Document passage:
# # # # #

Kiangsu-Chekiang College, International Section or KCCIS () is a private bilingual school in Hong Kong that teaches both English and Mandarin. Students pursue their career through the IGCSE syllabus in Years 10-11 and the IB Diploma Programme in Years 12-13. Students come from diverse backgrounds, representing over 40 nationalities.

History 

Kiangsu & Chekiang Primary School was founded in 1953 by Kiangsu and Chekiang Residents (HK) Association. Proposed by P.Y. Chow, the Supervisor, its International Section (KCIS) first opened in September 1993. The school was one of the first in Hong Kong to offer an English-medium curriculum coupled with a daily lesson in Mandarin for all children from the age of 3 to 11 years old. This allowed the school to serve more students in the Hong Kong area. Due to the high demand for schools, a new extension was established in September 2002.

This extension was known as the Upper School Campus. It used part of the Kiangsu-Chekiang College campus on Braemar Hill, North Point, for the upper Primary classes and International Secondary section.

# # # # #

Data extract:
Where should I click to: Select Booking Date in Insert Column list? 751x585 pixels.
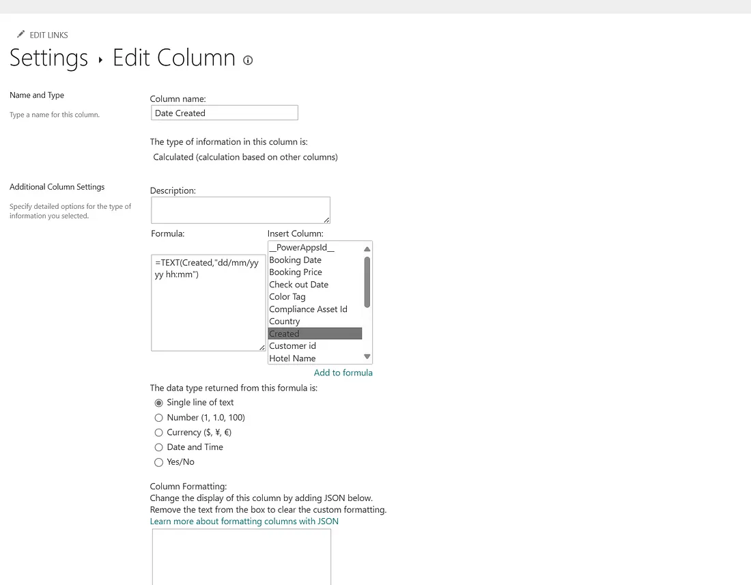coord(295,260)
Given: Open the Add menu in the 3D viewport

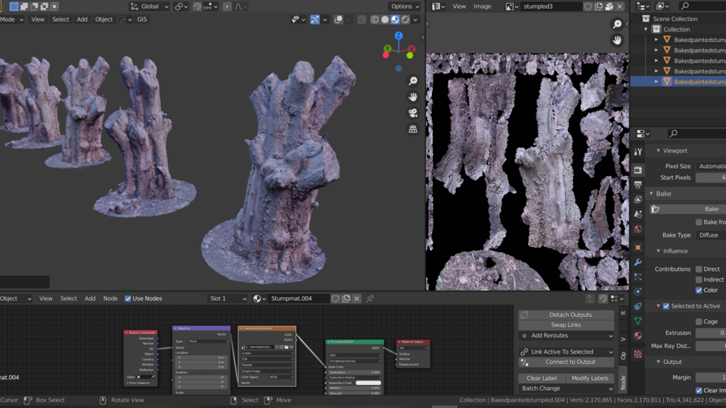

# # # # #

Problem set:
**a)** According to the passage on Kiangsu-Chekiang College, when did the school's International Section first open?
**b)** From the passage on Kiangsu-Chekiang College, quote the stretch from "Kiangsu-Chekiang College, International" through "in September 2002.".

Solutions for each task:
**a)** September 1993

**b)**
Kiangsu-Chekiang College, International Section or KCCIS () is a private bilingual school in Hong Kong that teaches both English and Mandarin. Students pursue their career through the IGCSE syllabus in Years 10-11 and the IB Diploma Programme in Years 12-13. Students come from diverse backgrounds, representing over 40 nationalities.

History 

Kiangsu & Chekiang Primary School was founded in 1953 by Kiangsu and Chekiang Residents (HK) Association. Proposed by P.Y. Chow, the Supervisor, its International Section (KCIS) first opened in September 1993. The school was one of the first in Hong Kong to offer an English-medium curriculum coupled with a daily lesson in Mandarin for all children from the age of 3 to 11 years old. This allowed the school to serve more students in the Hong Kong area. Due to the high demand for schools, a new extension was established in September 2002.